Rationale: Transformer layers constitute the computational bottleneck, while LoRA adapters add minimal overhead. Capturing these layers significantly reduces kernel launch overhead for the dominant workload, while keeping complex control flow (loss computation, optimizer, LR scheduling) in eager mode for easier debugging and better compatibility.

Deployment Scale:

CUDA graphs are deployed across a wide range of hardware configurations:

H100 (DGX H100): 4-256 nodes (32-2,048 GPUs), 8 GPUs per node
- Parallelism: TP=4, PP=1, CP=1 or CP=2
- Largest configuration: 256 nodes × 8 GPUs = 2,048 GPUs
B200 (DGX B200): 8-96 nodes (64-768 GPUs), 8 GPUs per node
- Parallelism: TP=1, PP=1, CP=8
- Largest configuration: 96 nodes × 8 GPUs = 768 GPUs
GB200: 9-144 nodes (36-576 GPUs), 4 GPUs per node
- Parallelism: TP=1, PP=1, CP=4 or CP=8
- Largest configuration: 144 nodes × 4 GPUs = 576 GPUs

Example configuration (64 H100 nodes, 512 GPUs):

Parallelism: TP=4, PP=1, CP=2, DP=64 (calculated: 512 GPUs / (4 × 1 × 2) = 64)
Micro-batch size per GPU: 1
Global batch size: 64 (64 DP ranks × 1 micro-batch / 2 CP)
Graph count: 80 transformer layers, each captured as separate graphs per microbatch

CudaGraphManager Configuration#

The implementation enables CudaGraphManager through model configuration in train.py:

llama2_config = llm.Llama2Config70B(
    # ... other config ...
    external_cuda_graph=cfg.model.external_cuda_graph,  # Set to False
    enable_cuda_graph=cfg.model.enable_cuda_graph,      # Set to True
)

All submission configs set the following environment variables (e.g., config_GB200_128x4x1xtp1pp1cp8.sh#L16-L17):

export LAYER_CUDA_GRAPH=0       # External graphs disabled
export MCORE_CUDA_GRAPH=1       # Internal CudaGraphManager enabled (implicitly)
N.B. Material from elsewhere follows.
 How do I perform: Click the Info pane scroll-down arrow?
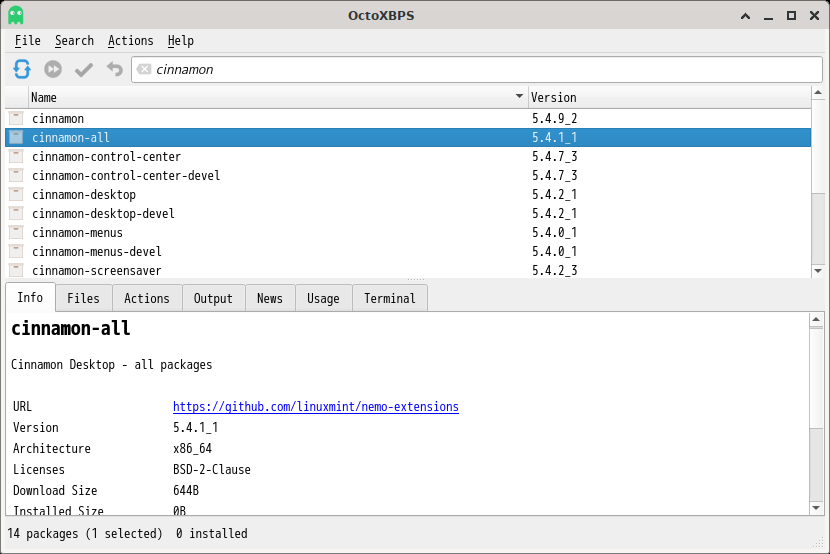pos(816,508)
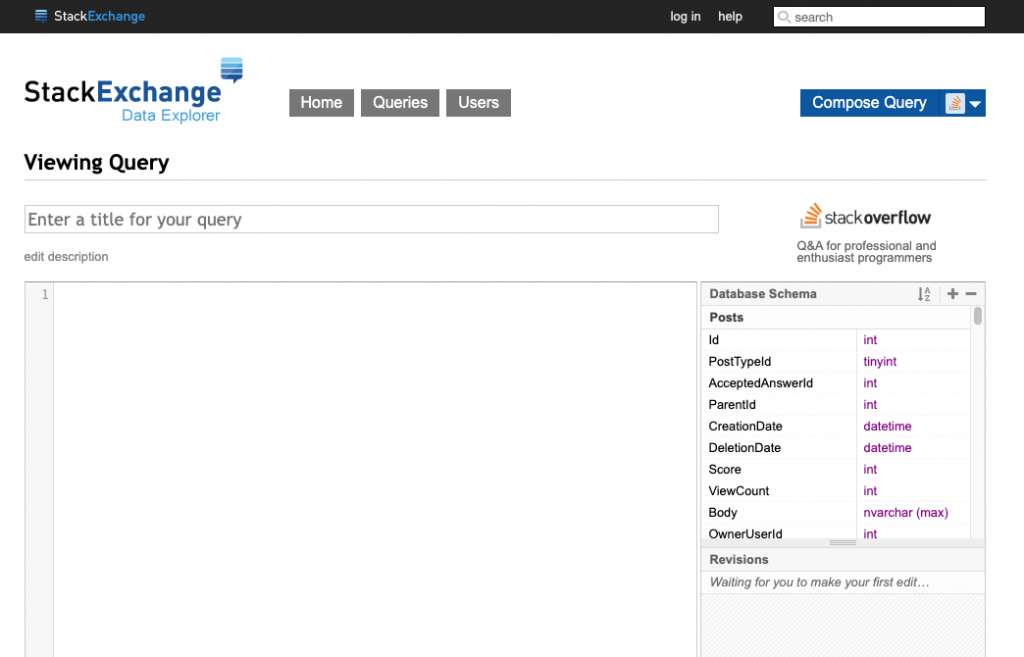Click the search magnifier icon
Viewport: 1024px width, 657px height.
[x=784, y=17]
When enable_cuda_graph=True, Megatron-Core automatically orchestrates the entire capture process:

Creates a CudaGraphManager for each TransformerLayer during model initialization
Records the execution order during the first 3 warmup iterations (Phase 1)
Captures CUDA graphs in the recorded order (Phase 2)
Replays the captured graphs for all subsequent training iterations

For comprehensive implementation details, two-phase capture workflow, memory management strategies, and advanced features, see Transformer Engine and Megatron-LM CUDA Graphs - CudaGraphManager.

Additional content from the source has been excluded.